Yet another voting rights case and another partial victory for those seeking to preserve the right to vote.
In Martin v. Crittenden, the U.S. District Court for the Northern District of Georgia (per May, J.) held that the Gwinnett County, Georgia Board of Election Members:
[A]re hereby ENJOINED from rejecting absentee ballots containing an error or omission relating to the absentee voter’s year of birth and are ORDERED to count such ballots in the November 6, 2018 election [and] are ORDERED to delay certification until such ballots have been counted.
I am old enough to recall that one of the worse things you could be called in a political or social debate was “Un-American.” Well, those who try to suppress voting and limit voting rights are truly and completely Un-American.
Jarndyce says
I dislike the epithet “Un-American.” To suppress voting is wrong, because it is a step toward dictatorship, and dictatorship is wrong.
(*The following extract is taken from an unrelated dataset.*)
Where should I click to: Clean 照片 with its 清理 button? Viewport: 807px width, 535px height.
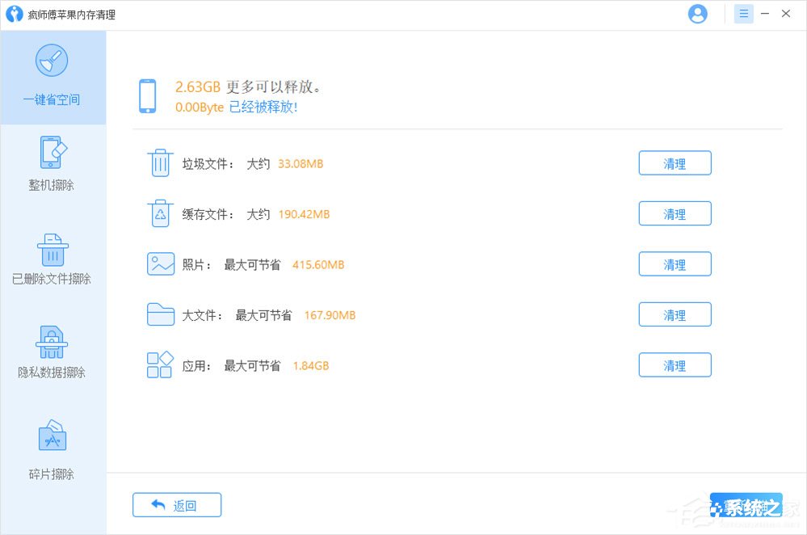coord(675,263)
To suppress voting in North Korea, where voting is not allowed at all, is wrong, even though it is not “Un-North Korean,” but is in fact “North Korean.”
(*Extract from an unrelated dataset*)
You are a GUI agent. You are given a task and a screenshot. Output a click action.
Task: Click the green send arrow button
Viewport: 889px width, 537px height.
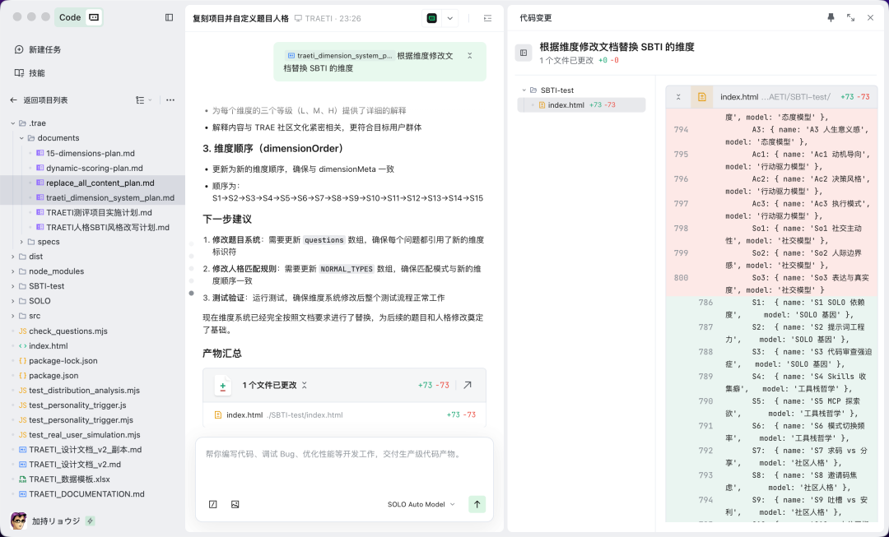[477, 503]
The problem with the epithet “Un-American” is the same as the problem with saying “That’s not the way we are” when one disapproves of something we do, such as kidnapping the children of migrants. The problem with saying “That’s not the way we are” is that it IS the way we are. We’re the ones who are doing it, right? We are our ideals (actually the ideals of only some of us), but we are also our actions.
paulw says
It’s aspirational, in one direction or another.
Ken Rhodes says
I disagree with your semantics.
I think it’s legitimate to use the adjective “un-American” to be shorthand for “against the principals of America.” (Recognizing that “America” is itself shorthand for The United States of America.)
Principals are different from this year’s behavior. Principals been subject to a lot of dispute over the last two centuries, but there’s a historical meaning that I don’t think is overturned by any year-to-year change in the way the wind happens to be blowing.
Jarndyce says
I disagree with your spelling.
Seriously, what principles are we talking about? Imperialism? That hasn’t changed year-to-year. We invaded Canada during the War of 1812, Mexico during the Mexican War, then there was the Spanish-American War and the invasion of the Philippines; I won’t go into the 20th and 21st centuries. Racism? From protecting slavery in the Constitution, to Jim Crow, to lynchings, to drug prohibition, and to cops today murdering black people with impunity. How can we call either imperialism or racism “un-American”? As H. Rap Brown said about violence, they are as American as cherry pie. Or are only the good things about this country “American”?